## SET EXERCISE
Reproduce the college-year reflection below word for word, from its first heading to its final sentence.

## SOURCE EXCERPT
● ● ● ● ●
Creating vs. Consuming
There were times where I was down in second year. Given my first year experience, I definitely had expectations that this year was going to make up for what last year wasn’t. And now, we’ve all got to come to the understanding that now is all we have. That said, consuming for hours on end was draining me. Even if it was good content, I wasn’t supposed to have that much of a good thing. Creating, for me, is something I don’t always make time for, but it’s incredible to realize that if you never put the work for something to exist, it wouldn’t.
Let go of expectations
By the end of this year, I’ve realized that I need to let go of my expectations. Has my college experience been everything I wanted it to be? No. There are times when I’m exhausted beyond belief. There are times when I am lonely. There are times where I am uncertain of the decisions I am making. It’s a part of life to struggle. Even though we don’t always hear about someone’s struggling, that doesn’t mean they aren’t. While there were so many moments I built up that fell flat, there were so many small things that kept me afloat. The random conversation about family at a new friend’s house, the sweet first years who recognized my need for hugs, the memory I had forgotten seen through someone else’s eyes, the 2 hours spent singing songs at the top of our lungs, the beach sunrise. I don’t have photos of those moments but I have memories that I will never forget.
Self-care is an expression of love to yourself
At the beginning of the year, there’s so many events but SO MUCH TIME. One weekend, I probably went to 6 different events – met up with friends at a hangout spot, went to the dorms to meet dormmates, went to a gaming event, went to a Christmas party, etc. I still had time to do my skincare, and spend time in silence, and do all the things that are nice to do. In the middle of each semester, I found myself less consistent in skincare, spending 0 time in silence, no walks, no reading books, sleeping super late – like 5:30 in the morning *shakes head sadly* – basically treating myself badly in order to thrive in school and activities.
● ● ● ● ●
## EXTRACTED ENTRIES

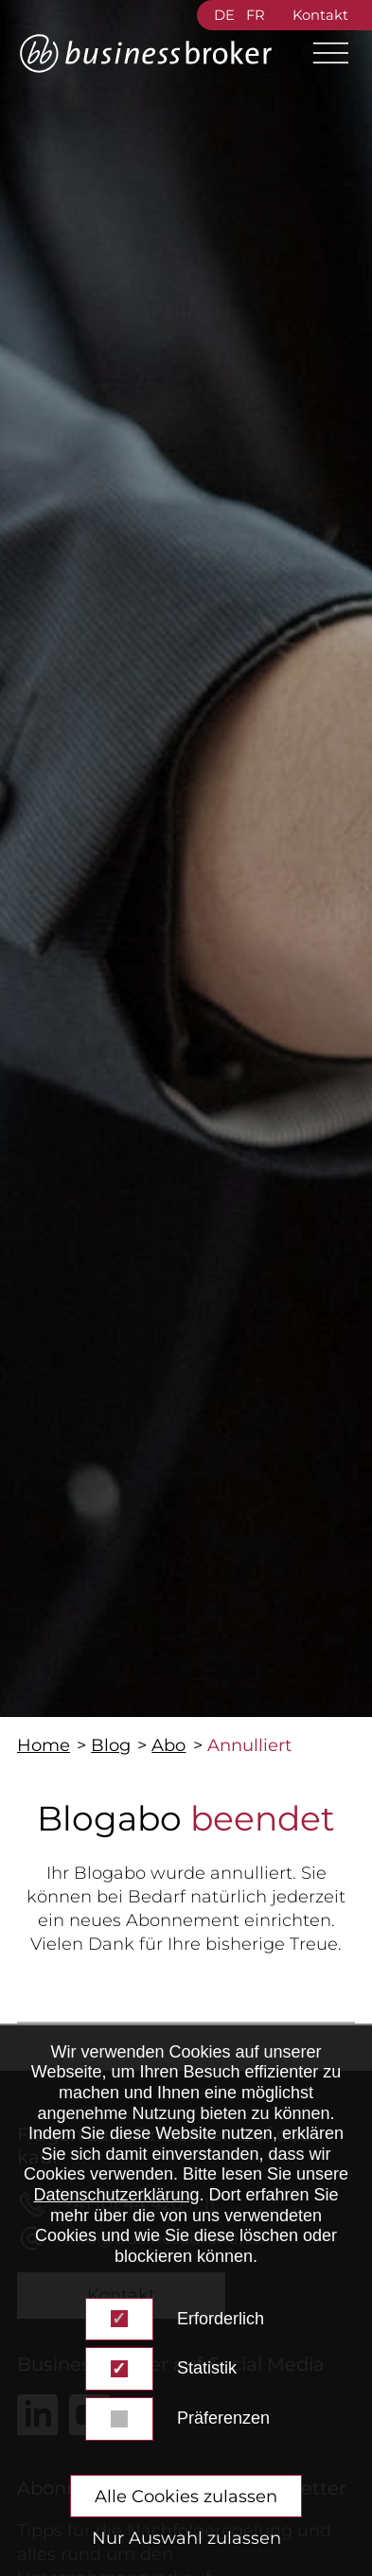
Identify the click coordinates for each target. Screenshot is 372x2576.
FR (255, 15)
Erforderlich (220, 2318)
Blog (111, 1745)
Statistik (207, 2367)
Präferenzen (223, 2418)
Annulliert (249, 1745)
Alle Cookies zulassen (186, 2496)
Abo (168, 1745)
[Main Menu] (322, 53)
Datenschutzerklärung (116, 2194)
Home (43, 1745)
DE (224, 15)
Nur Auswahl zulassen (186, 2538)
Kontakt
● ● ● ● ●
## FINISHED TASK
Creating vs. Consuming
There were times where I was down in second year. Given my first year experience, I definitely had expectations that this year was going to make up for what last year wasn’t. And now, we’ve all got to come to the understanding that now is all we have. That said, consuming for hours on end was draining me. Even if it was good content, I wasn’t supposed to have that much of a good thing. Creating, for me, is something I don’t always make time for, but it’s incredible to realize that if you never put the work for something to exist, it wouldn’t.
Let go of expectations
By the end of this year, I’ve realized that I need to let go of my expectations. Has my college experience been everything I wanted it to be? No. There are times when I’m exhausted beyond belief. There are times when I am lonely. There are times where I am uncertain of the decisions I am making. It’s a part of life to struggle. Even though we don’t always hear about someone’s struggling, that doesn’t mean they aren’t. While there were so many moments I built up that fell flat, there were so many small things that kept me afloat. The random conversation about family at a new friend’s house, the sweet first years who recognized my need for hugs, the memory I had forgotten seen through someone else’s eyes, the 2 hours spent singing songs at the top of our lungs, the beach sunrise. I don’t have photos of those moments but I have memories that I will never forget.
Self-care is an expression of love to yourself
At the beginning of the year, there’s so many events but SO MUCH TIME. One weekend, I probably went to 6 different events – met up with friends at a hangout spot, went to the dorms to meet dormmates, went to a gaming event, went to a Christmas party, etc. I still had time to do my skincare, and spend time in silence, and do all the things that are nice to do. In the middle of each semester, I found myself less consistent in skincare, spending 0 time in silence, no walks, no reading books, sleeping super late – like 5:30 in the morning *shakes head sadly* – basically treating myself badly in order to thrive in school and activities.